The South Centre offers diverse services to its member States and other developing countries of the Group of 77 and China, aimed at improving access to medicines in the context of intellectual property policies.
Training and other tools on Intellectual Property and Health
Improving equity in access to medicines is an essential part of the realization of government responsibilities with regards to the right to health, a fundamental human right that is also legally recognized by many governments.
Among the strategies that governments can employ to improve access to medicines is to promote a competitive market environment with an intellectual property rights (IPRs) regime that is supportive of public health goals.
The rationale for a public health intervention in the area of IPRs is that the legal protection of IPRs can limit competition by restricting the market entry of generic manufacturers that help to drive down prices for essential medicines. As a result, unaffordable prices for essential medicines keep patients from getting access to needed treatments. The national IPR legal and policy framework affects options for procurement and production of low-cost generics.
The World Trade Organization (WTO) Doha Declaration on the TRIPS Agreement and Public Health encouraged developing countries “to use to the full the provisions in the TRIPS Agreement regarding flexibilities to protect public health, and, in particular, provide access to medicines for all.” The World Health Organization (WHO) in a number of resolutions, as well as the United Nations (UN) Sustainable Development Goal (SDG) 3.b, encourages governments to use the flexibilities in the Agreement on Trade-Related Aspects of Intellectual Property Rights (TRIPS) to promote affordable access to medicines.

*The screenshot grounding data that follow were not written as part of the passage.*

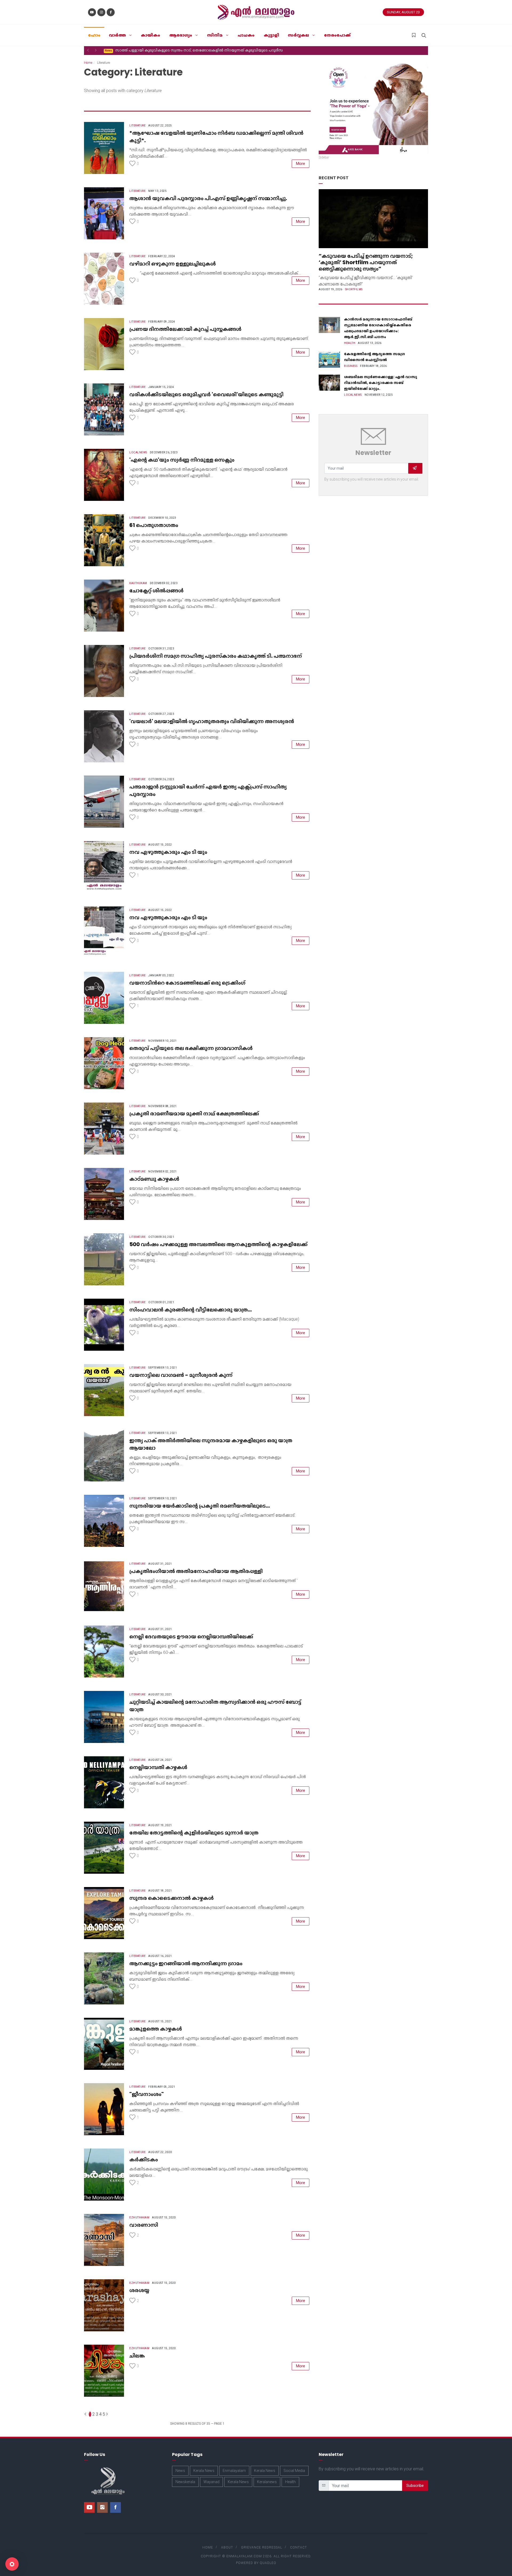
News (180, 2470)
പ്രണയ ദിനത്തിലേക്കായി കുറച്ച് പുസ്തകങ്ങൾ (185, 329)
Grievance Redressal (261, 2547)
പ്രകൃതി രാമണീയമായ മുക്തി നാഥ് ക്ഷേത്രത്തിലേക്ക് (194, 1113)
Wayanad (211, 2482)
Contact (298, 2547)
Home (88, 63)
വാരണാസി (143, 2225)
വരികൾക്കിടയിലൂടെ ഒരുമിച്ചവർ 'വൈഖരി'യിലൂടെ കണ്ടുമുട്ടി (206, 394)
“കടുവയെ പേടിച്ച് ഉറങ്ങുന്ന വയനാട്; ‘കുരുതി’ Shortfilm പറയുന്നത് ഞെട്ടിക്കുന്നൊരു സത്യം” (366, 262)
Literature (137, 125)
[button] (88, 50)
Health (349, 343)
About (227, 2547)
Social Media (294, 2470)
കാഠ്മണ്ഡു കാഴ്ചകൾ (154, 1179)
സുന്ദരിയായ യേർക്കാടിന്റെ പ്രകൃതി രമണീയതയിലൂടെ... (199, 1505)
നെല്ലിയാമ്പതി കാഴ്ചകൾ (158, 1767)
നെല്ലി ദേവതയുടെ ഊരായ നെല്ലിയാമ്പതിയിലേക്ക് (191, 1636)
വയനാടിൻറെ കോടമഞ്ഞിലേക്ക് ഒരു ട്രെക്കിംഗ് (187, 982)
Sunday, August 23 (403, 12)
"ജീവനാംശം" (146, 2094)
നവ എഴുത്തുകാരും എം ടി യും (168, 852)
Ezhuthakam (139, 2217)
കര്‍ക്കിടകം (143, 2159)
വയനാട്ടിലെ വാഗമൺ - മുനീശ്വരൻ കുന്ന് (181, 1375)
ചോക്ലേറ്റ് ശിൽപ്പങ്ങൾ (156, 590)
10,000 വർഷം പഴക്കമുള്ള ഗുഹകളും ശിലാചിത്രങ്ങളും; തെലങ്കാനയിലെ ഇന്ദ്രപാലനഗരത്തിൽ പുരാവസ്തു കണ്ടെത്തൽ (212, 50)
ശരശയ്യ (139, 2290)
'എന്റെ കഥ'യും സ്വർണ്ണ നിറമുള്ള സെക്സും (181, 459)
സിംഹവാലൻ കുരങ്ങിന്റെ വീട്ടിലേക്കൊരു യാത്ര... (190, 1309)
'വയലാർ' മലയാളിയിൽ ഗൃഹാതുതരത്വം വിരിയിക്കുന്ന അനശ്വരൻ (211, 721)
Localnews (138, 452)
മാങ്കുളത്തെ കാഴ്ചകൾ (155, 2028)
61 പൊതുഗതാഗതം (153, 525)
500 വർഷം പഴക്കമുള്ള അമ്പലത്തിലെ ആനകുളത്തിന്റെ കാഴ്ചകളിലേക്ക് (218, 1244)
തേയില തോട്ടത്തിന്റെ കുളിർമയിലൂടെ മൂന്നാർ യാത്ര (193, 1832)
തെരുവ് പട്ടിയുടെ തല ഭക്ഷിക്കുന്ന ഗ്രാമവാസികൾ (191, 1048)
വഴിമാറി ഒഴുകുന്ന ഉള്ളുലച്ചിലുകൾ (172, 263)
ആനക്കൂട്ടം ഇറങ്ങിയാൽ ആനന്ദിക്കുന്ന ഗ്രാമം (185, 1963)
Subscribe (415, 2485)
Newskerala (185, 2482)
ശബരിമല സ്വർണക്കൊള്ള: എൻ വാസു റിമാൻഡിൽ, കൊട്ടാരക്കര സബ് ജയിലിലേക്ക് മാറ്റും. (380, 382)
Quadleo (268, 2563)
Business (350, 365)
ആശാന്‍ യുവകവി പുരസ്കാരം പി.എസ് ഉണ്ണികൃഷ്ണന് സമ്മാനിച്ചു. (208, 198)
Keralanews (267, 2482)
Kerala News (203, 2470)
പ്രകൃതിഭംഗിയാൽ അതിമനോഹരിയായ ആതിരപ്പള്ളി (196, 1571)
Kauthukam (138, 583)
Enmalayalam (234, 2470)
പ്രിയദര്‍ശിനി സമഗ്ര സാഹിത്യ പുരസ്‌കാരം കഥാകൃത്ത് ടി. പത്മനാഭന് (215, 656)
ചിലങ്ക (137, 2355)
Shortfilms (354, 289)
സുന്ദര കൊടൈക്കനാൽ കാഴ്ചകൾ (171, 1898)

The UN Secretary-General’s High-Level Panel on Access to Medicines also recommended WTO members to make full use of TRIPS flexibilities, to strengthen the capacity of patent examiners at both national and regional levels to apply rigorous standards of patentability taking into account public health needs, and to facilitate the issuance of compulsory licenses to increase affordability of medicines for which patents have been granted.

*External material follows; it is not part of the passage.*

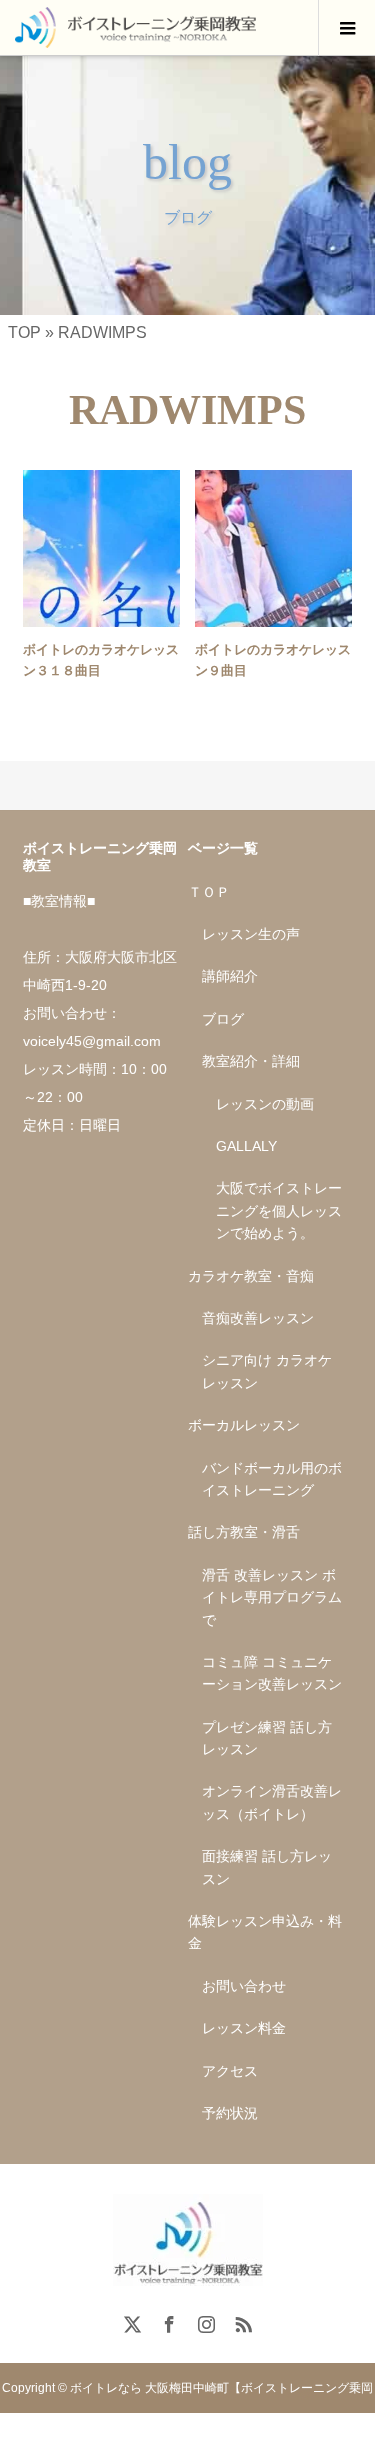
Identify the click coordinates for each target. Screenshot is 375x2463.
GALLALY (246, 1146)
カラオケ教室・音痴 (251, 1276)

The South Centre will support governments to be better equipped to adapt their IPR regimes –policies, laws, regulations and practices–, to support production and procurement of affordable and quality medicines so as to increase their in-country availability in the public and private sector.
The project aims to build the capacities of developing and least developed countries (LDCs) to use the flexibilities contained in the WTO Agreement on Trade-Related Aspects of Intellectual Property Rights (TRIPS) to promote access to essential medicines. Consequently, the project will focus on capacity building interventions such as training programs directed at patent examiners, judges and policymakers that lead to improved institutional policies, legal frameworks and practices in relevant institutions such as the Ministries of Health, Trade, Justice, External Affairs, and tribunals and courts, which facilitate the use of TRIPS flexibilities.
At the country level, different government institutions are responsible for dealing with IPR and public health issues. The South Centre offers technical assistance on demand to individual institutions, and brings together diverse institutions to discuss a common approach that makes public health policies and the IPR regime mutually supportive.
Supporting Progress on the 2030 Sustainable Development Agenda
Sustainable Development Goal 3 Target 3.b:
Support the research and development of vaccines and medicines for the communicable and non-communicable diseases that primarily affect developing countries, provide access to affordable essential medicines and vaccines, in accordance with the Doha Declaration on the TRIPS Agreement and Public Health, which affirms the right of developing countries to use to the full the provisions in the Agreement on Trade-Related Aspects of Intellectual Property Rights regarding flexibilities to protect public health, and, in particular, provide access to medicines for all.
About South Centre
The South Centre is an intergovernmental think tank of developing countries with currently 54 developing country member States from Africa, Asia and the Pacific, and Latin America and the Caribbean, based in Geneva, Switzerland.
It seeks to promote the common interests of developing countries while recognizing and reflecting their diversity.
The main activities of the South Centre include policy research and analysis, technical assistance and capacity building activities, support in international negotiations, and the promotion of South-South cooperation through the sharing of views and experiences.